What you have to do: Exclude images; transcribe the rest of the data exactly.

Stored records:
+--

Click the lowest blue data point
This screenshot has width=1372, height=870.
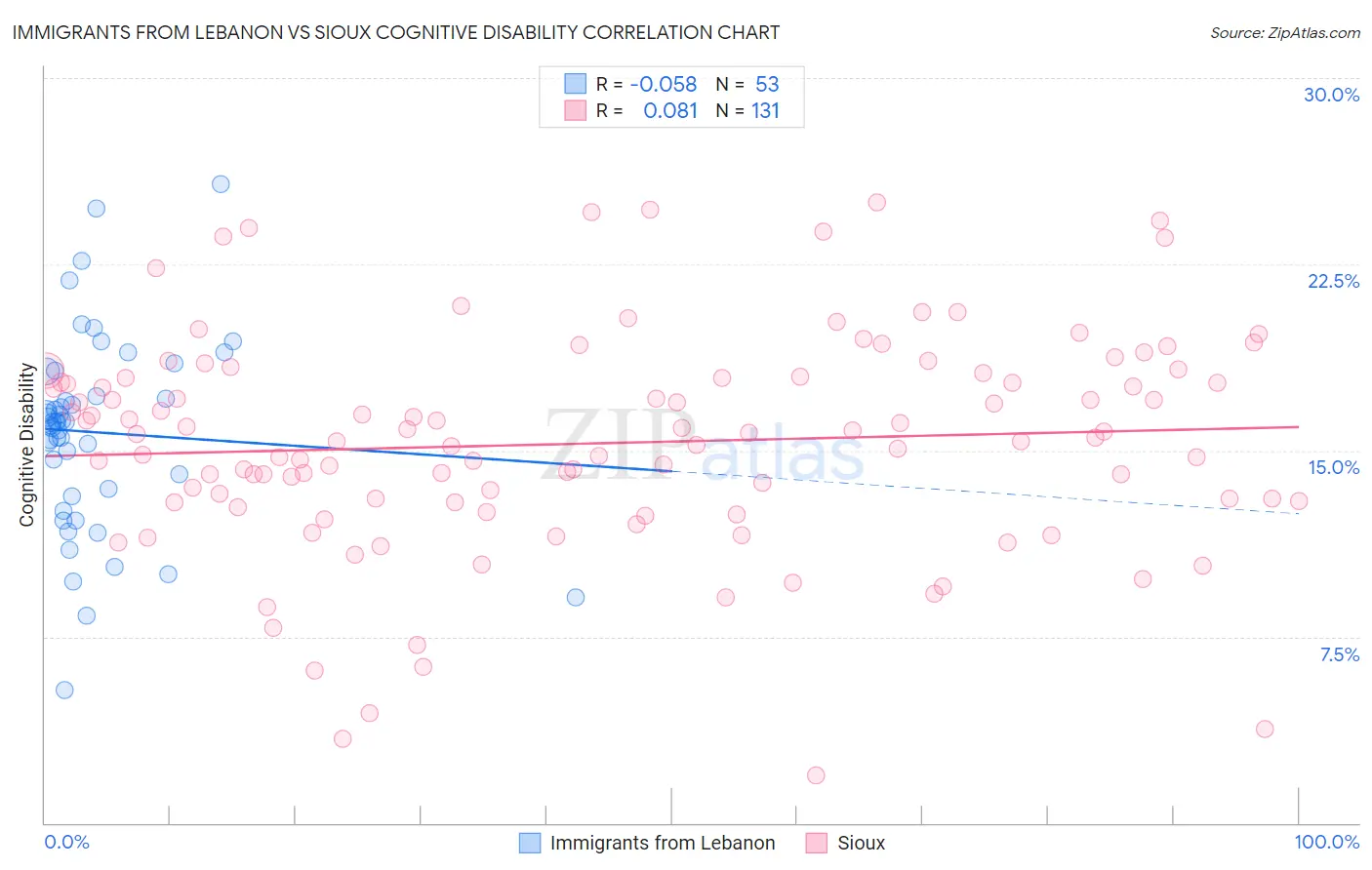click(64, 690)
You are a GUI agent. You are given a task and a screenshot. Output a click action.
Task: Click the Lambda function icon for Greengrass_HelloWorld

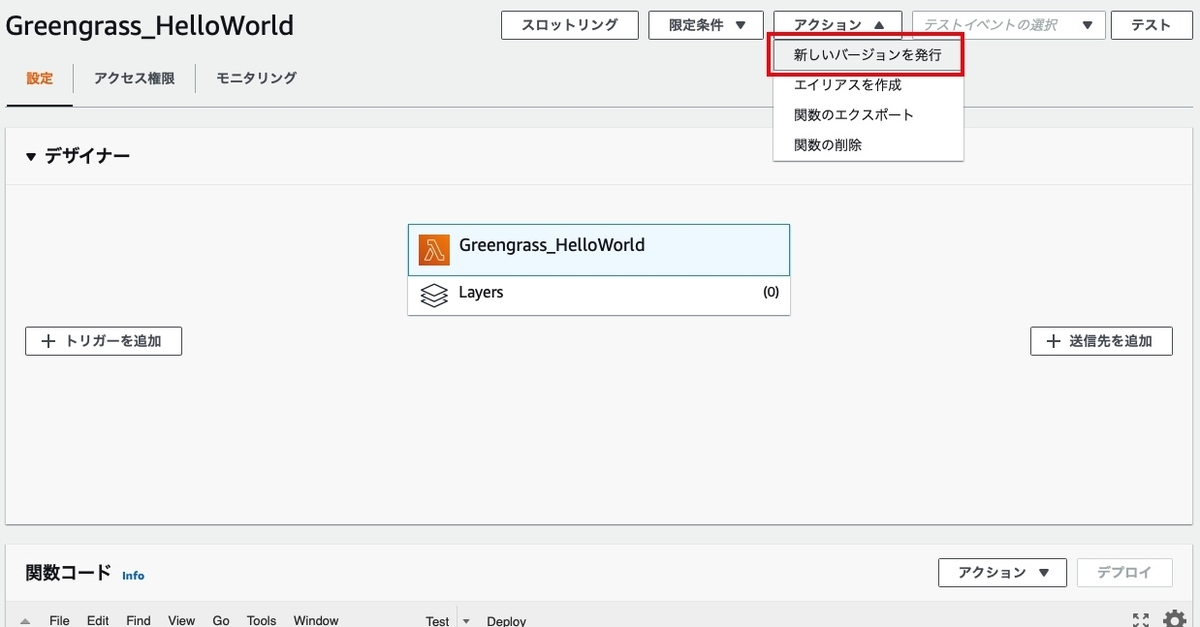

+--

Output of the exercise:
Click the lowest blue data point
This screenshot has width=1372, height=870.
click(64, 690)
You are a GUI agent. You are given a task and a screenshot. Output a click action.
Task: Click the Lambda function icon for Greengrass_HelloWorld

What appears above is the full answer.